EXERCISE AIM:
Starting with the first line, output the data exactly, through to the last line.

DATASET RECORDS:
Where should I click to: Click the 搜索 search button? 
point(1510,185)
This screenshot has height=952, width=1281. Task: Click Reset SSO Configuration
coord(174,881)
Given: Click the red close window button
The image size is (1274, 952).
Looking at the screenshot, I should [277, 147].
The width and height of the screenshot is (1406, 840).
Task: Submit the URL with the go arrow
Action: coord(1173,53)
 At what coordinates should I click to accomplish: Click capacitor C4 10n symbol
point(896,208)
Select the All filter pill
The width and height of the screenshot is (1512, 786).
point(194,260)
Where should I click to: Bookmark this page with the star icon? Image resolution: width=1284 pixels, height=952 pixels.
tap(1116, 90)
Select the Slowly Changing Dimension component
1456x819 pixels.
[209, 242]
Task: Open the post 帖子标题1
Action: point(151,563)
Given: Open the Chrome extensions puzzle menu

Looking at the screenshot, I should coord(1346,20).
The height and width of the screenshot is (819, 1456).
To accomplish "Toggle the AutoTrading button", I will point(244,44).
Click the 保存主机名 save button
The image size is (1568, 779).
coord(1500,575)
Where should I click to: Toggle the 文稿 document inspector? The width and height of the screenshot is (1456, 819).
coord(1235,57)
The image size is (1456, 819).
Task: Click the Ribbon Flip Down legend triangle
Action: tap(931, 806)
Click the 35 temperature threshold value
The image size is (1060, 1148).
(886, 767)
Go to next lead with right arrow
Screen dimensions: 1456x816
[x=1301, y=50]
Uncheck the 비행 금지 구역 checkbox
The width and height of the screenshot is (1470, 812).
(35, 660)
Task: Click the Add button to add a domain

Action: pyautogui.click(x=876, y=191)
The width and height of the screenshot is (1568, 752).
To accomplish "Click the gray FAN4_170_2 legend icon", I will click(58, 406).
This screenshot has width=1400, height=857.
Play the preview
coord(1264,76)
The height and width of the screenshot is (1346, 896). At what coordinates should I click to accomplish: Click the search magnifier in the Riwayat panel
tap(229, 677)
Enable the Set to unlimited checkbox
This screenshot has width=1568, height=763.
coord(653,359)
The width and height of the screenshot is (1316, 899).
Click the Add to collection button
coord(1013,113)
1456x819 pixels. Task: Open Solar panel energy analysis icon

ANSWER FOR THIS EXERCISE:
Where should I click to: Click the 搜索 search button? 
point(1510,185)
This screenshot has height=952, width=1281. Task: Click Reset SSO Configuration
coord(174,881)
Given: Click the red close window button
The image size is (1274, 952).
Looking at the screenshot, I should [277, 147].
The width and height of the screenshot is (1406, 840).
Task: Submit the URL with the go arrow
Action: coord(1173,53)
 At what coordinates should I click to accomplish: Click capacitor C4 10n symbol
point(896,208)
Select the All filter pill
The width and height of the screenshot is (1512, 786).
point(194,260)
Where should I click to: Bookmark this page with the star icon? Image resolution: width=1284 pixels, height=952 pixels.
tap(1116, 90)
Select the Slowly Changing Dimension component
1456x819 pixels.
[209, 242]
Task: Open the post 帖子标题1
Action: point(151,563)
Given: Open the Chrome extensions puzzle menu

Looking at the screenshot, I should coord(1346,20).
The height and width of the screenshot is (819, 1456).
To accomplish "Toggle the AutoTrading button", I will point(244,44).
Click the 保存主机名 save button
The image size is (1568, 779).
coord(1500,575)
Where should I click to: Toggle the 文稿 document inspector? The width and height of the screenshot is (1456, 819).
coord(1235,57)
The image size is (1456, 819).
Task: Click the Ribbon Flip Down legend triangle
Action: tap(931, 806)
Click the 35 temperature threshold value
The image size is (1060, 1148).
(886, 767)
Go to next lead with right arrow
Screen dimensions: 1456x816
[x=1301, y=50]
Uncheck the 비행 금지 구역 checkbox
The width and height of the screenshot is (1470, 812).
(35, 660)
Task: Click the Add button to add a domain

Action: pyautogui.click(x=876, y=191)
The width and height of the screenshot is (1568, 752).
To accomplish "Click the gray FAN4_170_2 legend icon", I will click(58, 406).
This screenshot has width=1400, height=857.
Play the preview
coord(1264,76)
The height and width of the screenshot is (1346, 896). At what coordinates should I click to accomplish: Click the search magnifier in the Riwayat panel
tap(229, 677)
Enable the Set to unlimited checkbox
This screenshot has width=1568, height=763.
coord(653,359)
The width and height of the screenshot is (1316, 899).
Click the Add to collection button
coord(1013,113)
1456x819 pixels. Task: Open Solar panel energy analysis icon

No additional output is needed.